- [Recorded data]:
◇ ◇ ◇ ◇ ◇ ◇ ◇

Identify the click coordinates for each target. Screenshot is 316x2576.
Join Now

◇ ◇ ◇ ◇ ◇ ◇ ◇

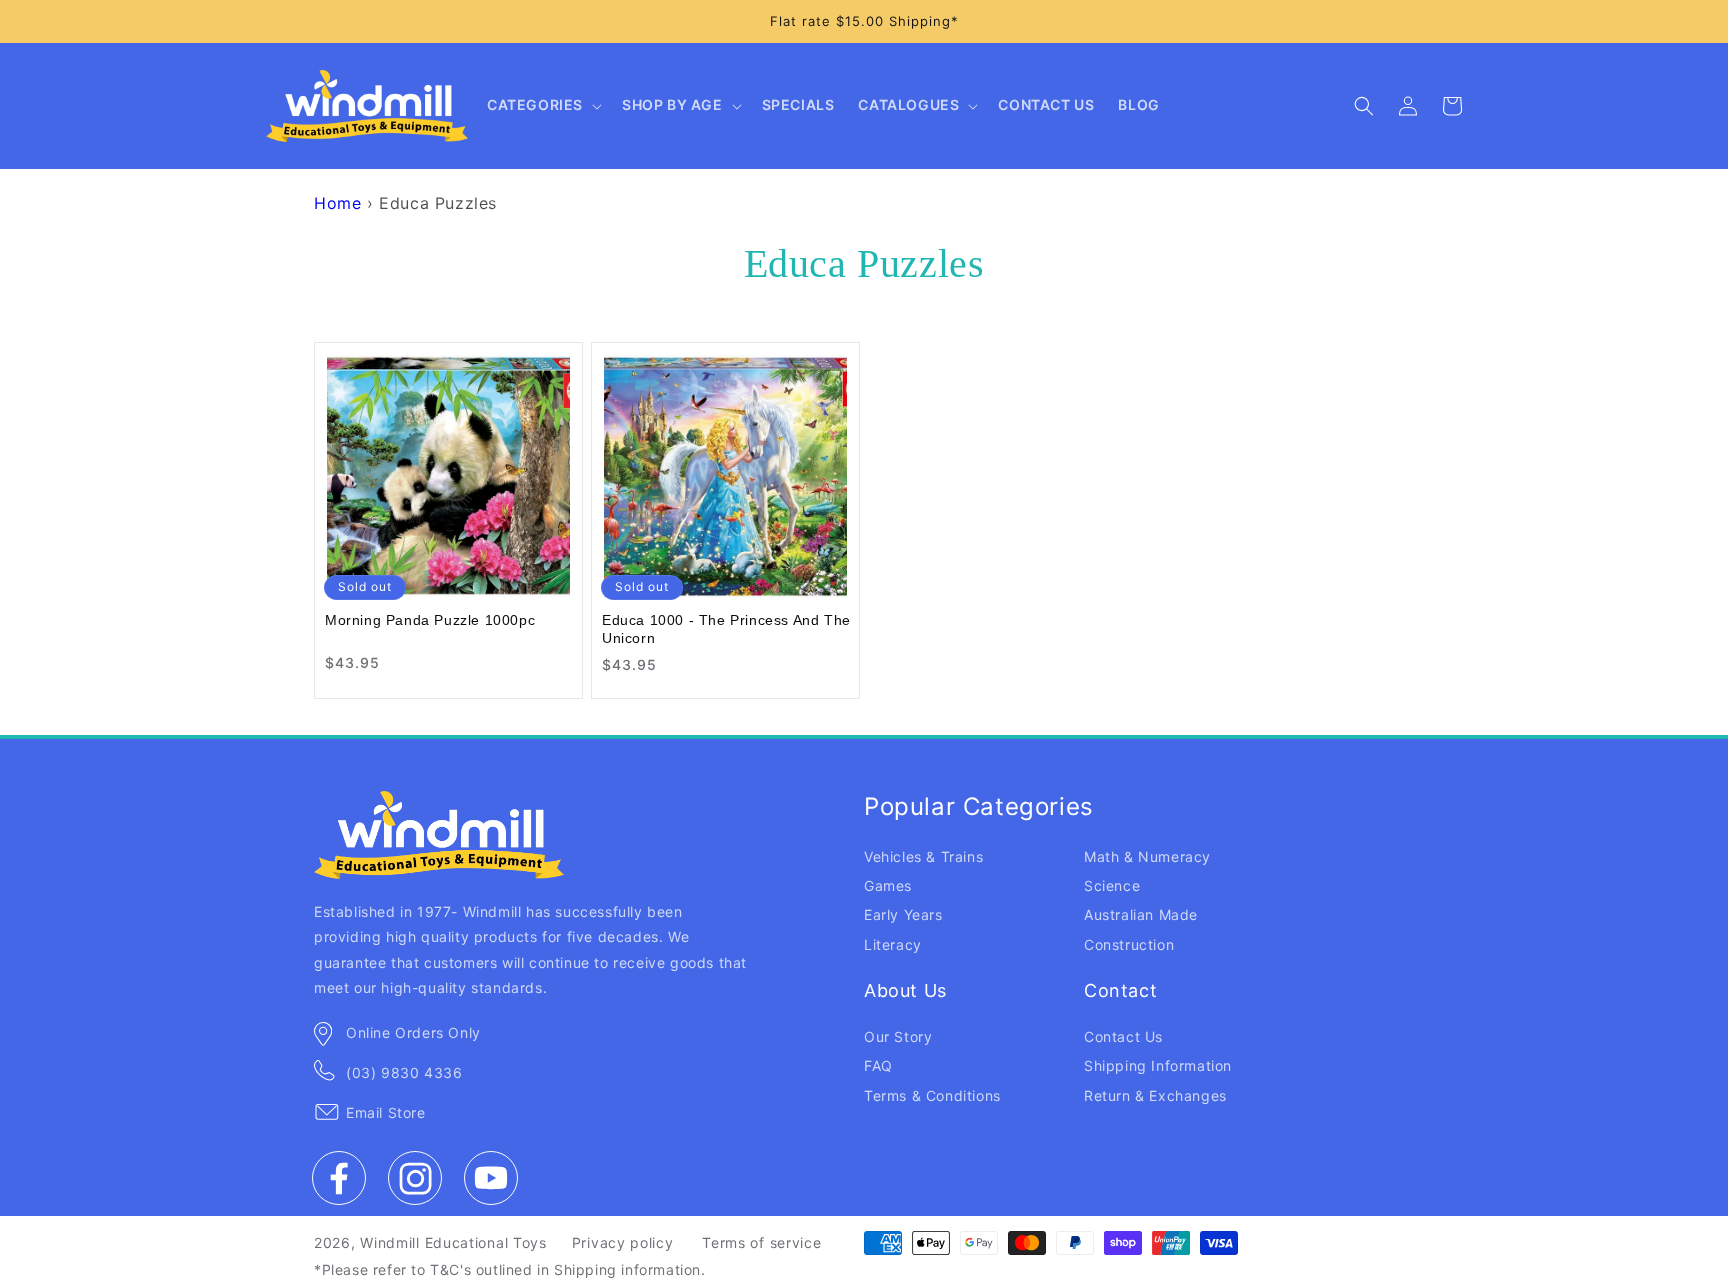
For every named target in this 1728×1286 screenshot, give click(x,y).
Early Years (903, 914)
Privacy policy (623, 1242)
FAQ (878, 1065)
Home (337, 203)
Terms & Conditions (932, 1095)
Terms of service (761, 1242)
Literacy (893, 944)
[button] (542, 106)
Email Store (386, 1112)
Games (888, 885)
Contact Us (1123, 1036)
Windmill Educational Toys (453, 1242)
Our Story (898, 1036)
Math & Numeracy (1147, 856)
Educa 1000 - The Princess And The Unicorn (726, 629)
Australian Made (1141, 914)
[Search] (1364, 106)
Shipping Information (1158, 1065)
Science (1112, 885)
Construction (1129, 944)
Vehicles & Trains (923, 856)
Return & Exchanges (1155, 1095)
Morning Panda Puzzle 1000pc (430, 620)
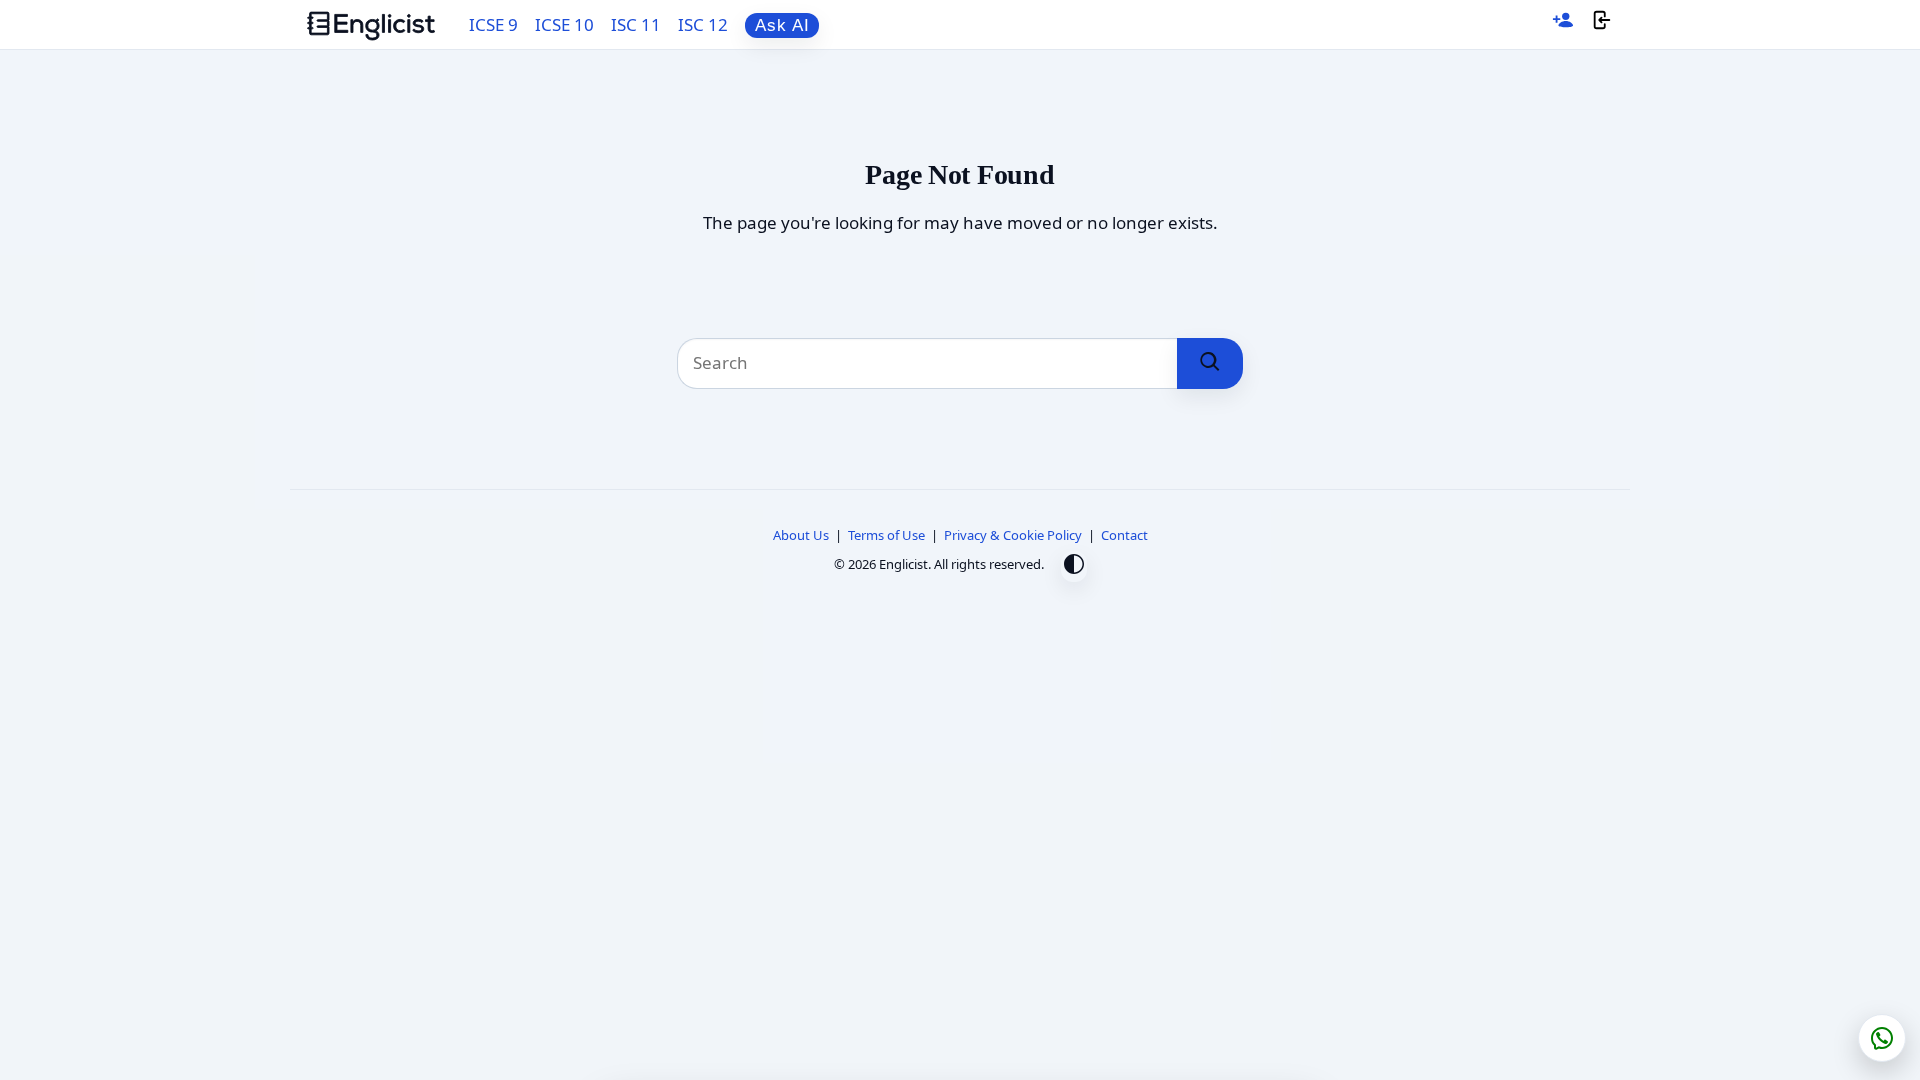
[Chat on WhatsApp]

◇ ◇ ◇ ◇ ◇ ◇ ◇

- [Instructions to follow]: Only the lines with "click" are needed; find them in the records and copy each one.

- [Answer to the exercise]:
Identify the click coordinates for each target. Screenshot is 316x2576.
For every named target in this 1728×1286 screenshot, give click(x,y).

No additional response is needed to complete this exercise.